Moving forward, cloud migration will be a core component of any company strategy. But to integrate this effectively into existing processes and business directives requires organisations to take a step back and get a broader perspective of their value proposition, and how that translates into a cloud environment. The cloud is a broad term that encompasses not only hybrid, public, and private, but it also is now associated with multi-cloud approaches that seeks to leverage the strengths of different cloud service providers.
So, if a migration is to be successful, there must first be an understanding of where the business wants to be once this is done.
Attention must be placed on what it is the business wants to achieve from going the cloud route. As part of this, companies need to be more selective about what needs to be migrated. It is not an everything-or-nothing approach. Instead, it requires careful consideration of what makes the most business sense.

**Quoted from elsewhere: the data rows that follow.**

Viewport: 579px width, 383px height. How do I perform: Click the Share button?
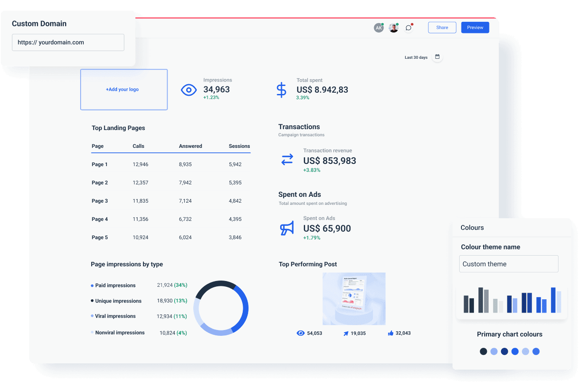click(x=442, y=27)
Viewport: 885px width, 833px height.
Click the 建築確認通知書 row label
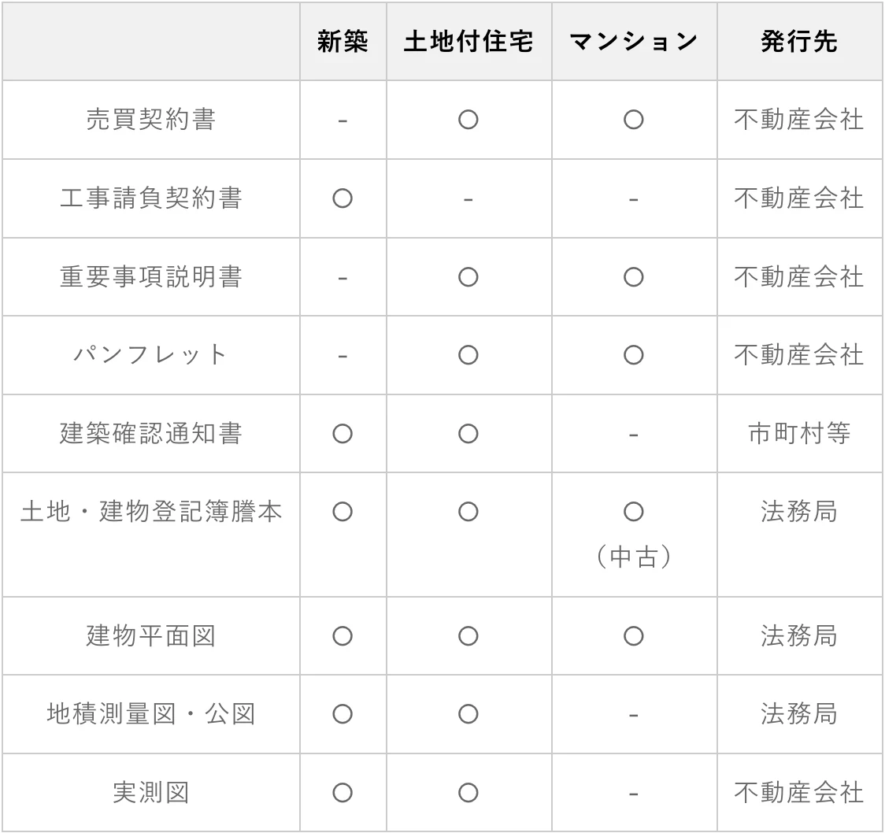[x=150, y=434]
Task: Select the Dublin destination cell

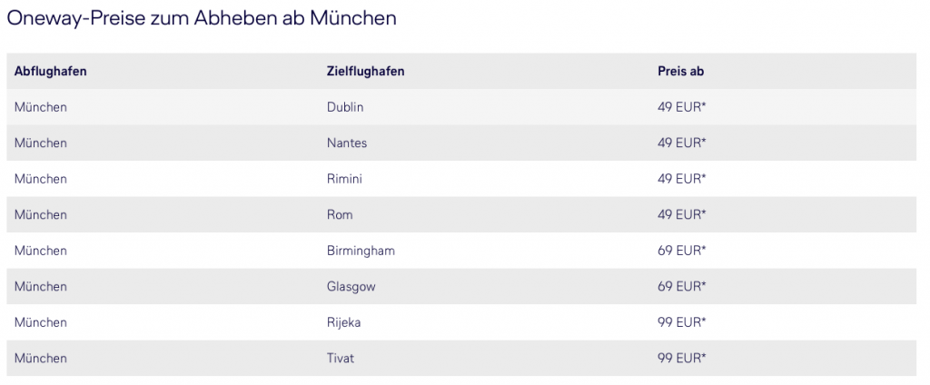Action: 344,107
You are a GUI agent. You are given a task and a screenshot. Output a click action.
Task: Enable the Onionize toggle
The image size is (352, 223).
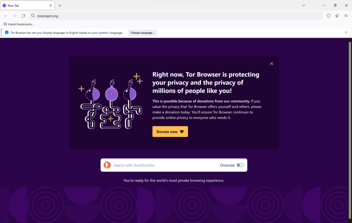[241, 165]
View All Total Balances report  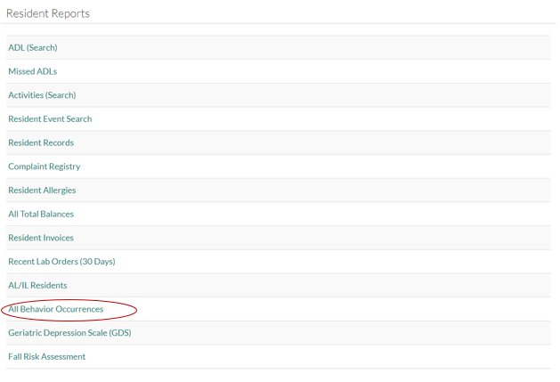[41, 214]
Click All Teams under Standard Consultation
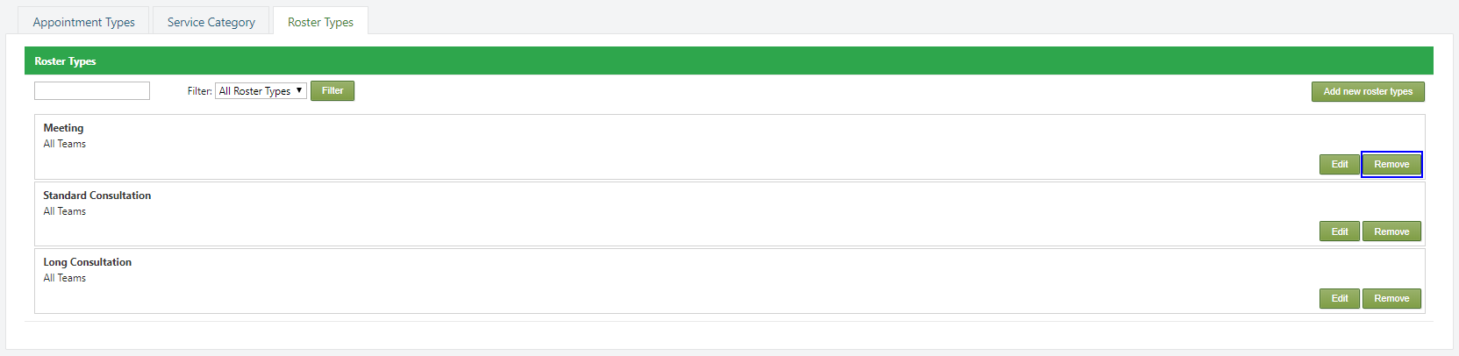Image resolution: width=1459 pixels, height=356 pixels. pyautogui.click(x=64, y=211)
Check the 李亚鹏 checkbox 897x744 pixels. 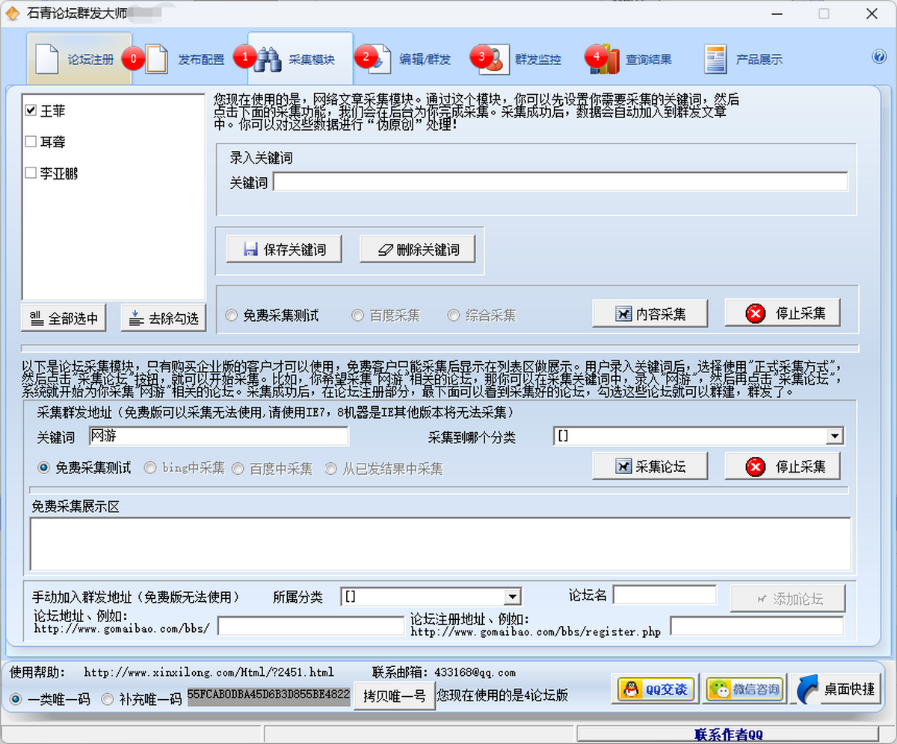[31, 173]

Helping drive this is the renewed prioritisation of the customer experience. In a digital world, client-centricity will take centre stage as decision-makers look at identifying and harness the ways their businesses can outperform competitors.
This is where a mindset shift is needed from leadership. In the digital scheme of things, this means becoming more data-driven. It helps unlock the ability to understand customers better. Being data-driven is not something that can only come from the top. All levels of business must strive to find ways to leverage data. The alternative is that the strategy will simply get lost as it moves down the corporate hierarchy.
In many ways, corporates must therefore transform in agile ways internally as well. The siloed approach of the past is no longer good enough. For the cloud to work, and cloud partners to deliver value, the organisation must start building cross-department synergies, especially from a data perspective. In doing so, they can help all departments to gain a better understanding of the direction in which the company is headed.
All about outcomes
At an SME level, more must be done to improve cloud literacy. This is where service providers need to educate their small business customers on what the cloud enables and does not enable from a practical use case. It is also about highlighting what possible value can be unlocked through cloud transformation.
An outcomes-driven approach will yield much better results in the long-term than any potential short-term gains when SMEs (and service providers) only pay attention to lifting and shifting as much as possible to the cloud. Taking this more considered approach will result in the benefits of the cloud becoming embedded in the daily operations of the business. Learning by doing will go a long way in educating users, regardless of company size, on the capabilities of the cloud and how these can be aligned to the business strategy. The focus must therefore be on business value and better using data for client-centricity.
It is in this space where artificial intelligence (AI), machine learning, and automation are essential. In the coming months, AI as a service will become a standard practice to be used by organisations looking to embark on digital transformation across all spheres of operations. This combines data with strategic thinking to align any cloud adoption to what is important for the business.
As part of this, cybersecurity has become a non-negotiable. Businesses must protect all their data and systems, whether in the cloud or on-prem. The hybrid working environment has helped provide impetus to this, but more must be done for companies to secure themselves as effectively as possible. Furthermore, this protection is not just a once-off, but is something that must be managed continually to reflect the evolving technological sophistication of attackers and other malicious users.
However, if the cloud is to succeed beyond the short-term in South Africa, concerns around the fundamental connectivity layer must be addressed. There is much higher demand for affordable, reliable, and high-speed bandwidth. There are also concerns when it comes to the availability of spectrum for 5G. So, if South African businesses are to truly enjoy all that the cloud can provide, more must be done around getting the infrastructure in place to create an enabling environment for the new normal.